Veterans with physical illness or injury is likely to say “it’s time to quit” than veterans with mental health problems. All veterans need help to quit smoking.
A recent research crunched the numbers of veterans who smoke. Those with mental health problems do not say to quit smoking as often as other veterans.
A team of researchers led by Sonia A. Duffy, Ph.D., an associate professor at the University of Michigan School of Nursing, a serious mental illness and treatment resources, the assessment of the U.S. Department of Veterans Affairs, Ann Arbor Center for Clinical Research Management, set to investigate whether veterans with mental disorders received a same care as other veterans for smoking cessation.
The research team looked at 2007 Veterans Health Administration Outpatient health screening experience of patients filled 224,193 veterans looking for a diagnosis of mental health. They compared patients diagnosed with other mental health of smokers and health recommendations doctor to quit smoking.
Veterans without mental disorders were 15.9 percent smoking rate, and with mental disorders was 27.1 to 47.7 percent smoking rate. Schizophrenia and bipolar patients place on the high end of the smoking rates.
Doctors recommend 60 to 80 percent of patients with mental illness to quit, but patients with severe mental illness are less likely to get the same advice.
In patients with schizophrenia, 30 percent less likely than patients without mental illness follows the advice of doctors to quit smoking.
The study authors stated that “… those who had concomitant post-traumatic stress disorder or substance use disorders were significantly more likely to report that they received advice to quit smoking, recommendations for medication and doctor discussions about the withdrawal method, compared with those without these disorders.”

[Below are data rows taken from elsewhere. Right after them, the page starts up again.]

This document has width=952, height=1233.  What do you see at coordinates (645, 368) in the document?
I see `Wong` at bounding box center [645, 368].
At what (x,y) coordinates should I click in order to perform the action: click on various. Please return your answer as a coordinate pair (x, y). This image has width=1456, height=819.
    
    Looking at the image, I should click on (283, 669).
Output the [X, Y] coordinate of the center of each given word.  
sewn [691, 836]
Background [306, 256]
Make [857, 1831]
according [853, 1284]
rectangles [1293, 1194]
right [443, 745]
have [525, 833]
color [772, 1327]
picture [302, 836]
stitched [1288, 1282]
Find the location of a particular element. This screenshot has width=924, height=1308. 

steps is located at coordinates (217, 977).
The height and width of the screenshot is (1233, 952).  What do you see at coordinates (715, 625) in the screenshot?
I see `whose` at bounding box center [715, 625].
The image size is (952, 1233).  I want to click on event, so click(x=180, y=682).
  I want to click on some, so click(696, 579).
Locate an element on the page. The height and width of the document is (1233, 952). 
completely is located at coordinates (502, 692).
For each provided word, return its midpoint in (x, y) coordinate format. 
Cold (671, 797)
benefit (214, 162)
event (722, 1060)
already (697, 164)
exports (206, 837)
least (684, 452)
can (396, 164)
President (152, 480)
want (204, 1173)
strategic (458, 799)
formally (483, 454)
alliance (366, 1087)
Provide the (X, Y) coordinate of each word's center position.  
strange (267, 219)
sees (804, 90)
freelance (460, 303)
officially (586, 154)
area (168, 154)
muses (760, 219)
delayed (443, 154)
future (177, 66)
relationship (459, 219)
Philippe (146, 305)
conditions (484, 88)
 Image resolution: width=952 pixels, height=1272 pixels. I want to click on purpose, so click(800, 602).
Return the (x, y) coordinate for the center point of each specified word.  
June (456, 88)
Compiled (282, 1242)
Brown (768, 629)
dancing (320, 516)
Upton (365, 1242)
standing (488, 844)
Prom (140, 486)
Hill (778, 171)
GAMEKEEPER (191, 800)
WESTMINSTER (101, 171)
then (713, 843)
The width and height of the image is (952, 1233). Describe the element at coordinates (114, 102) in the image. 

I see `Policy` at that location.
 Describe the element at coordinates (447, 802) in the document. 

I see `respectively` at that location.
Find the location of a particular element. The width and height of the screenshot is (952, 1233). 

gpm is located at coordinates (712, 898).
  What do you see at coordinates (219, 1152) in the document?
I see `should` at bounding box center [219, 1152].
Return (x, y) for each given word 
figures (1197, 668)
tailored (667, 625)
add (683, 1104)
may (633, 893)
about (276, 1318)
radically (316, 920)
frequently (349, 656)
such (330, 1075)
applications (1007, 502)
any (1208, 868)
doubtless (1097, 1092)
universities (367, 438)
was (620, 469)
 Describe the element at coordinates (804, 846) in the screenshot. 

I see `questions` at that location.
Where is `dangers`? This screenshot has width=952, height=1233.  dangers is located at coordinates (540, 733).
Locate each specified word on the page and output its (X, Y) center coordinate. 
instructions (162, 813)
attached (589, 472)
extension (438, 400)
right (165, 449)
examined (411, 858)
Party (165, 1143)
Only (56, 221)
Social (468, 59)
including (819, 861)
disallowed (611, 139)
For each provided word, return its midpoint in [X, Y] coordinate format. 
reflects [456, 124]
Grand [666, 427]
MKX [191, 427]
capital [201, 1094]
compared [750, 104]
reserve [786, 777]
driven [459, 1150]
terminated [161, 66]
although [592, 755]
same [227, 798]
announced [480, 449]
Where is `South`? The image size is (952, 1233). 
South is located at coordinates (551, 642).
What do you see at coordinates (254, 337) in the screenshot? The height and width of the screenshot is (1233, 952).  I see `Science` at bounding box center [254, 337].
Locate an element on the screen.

The authors hope that this information will help to Veterans Affairs health care workers to intensify their efforts to help veterans diagnosed each quit.
“Several programs are being implemented in the VA to help veterans with smoking, including advice on the implementation of telephone nurse administered tobacco intervention tactics for all stationary smokers, and smoking cessation treatment integrated with mental health care for PTSD was made by mental health doctors”
This study was published in Psychiatric Care, April 2012. No financial information was given. No conflicts of interest were found.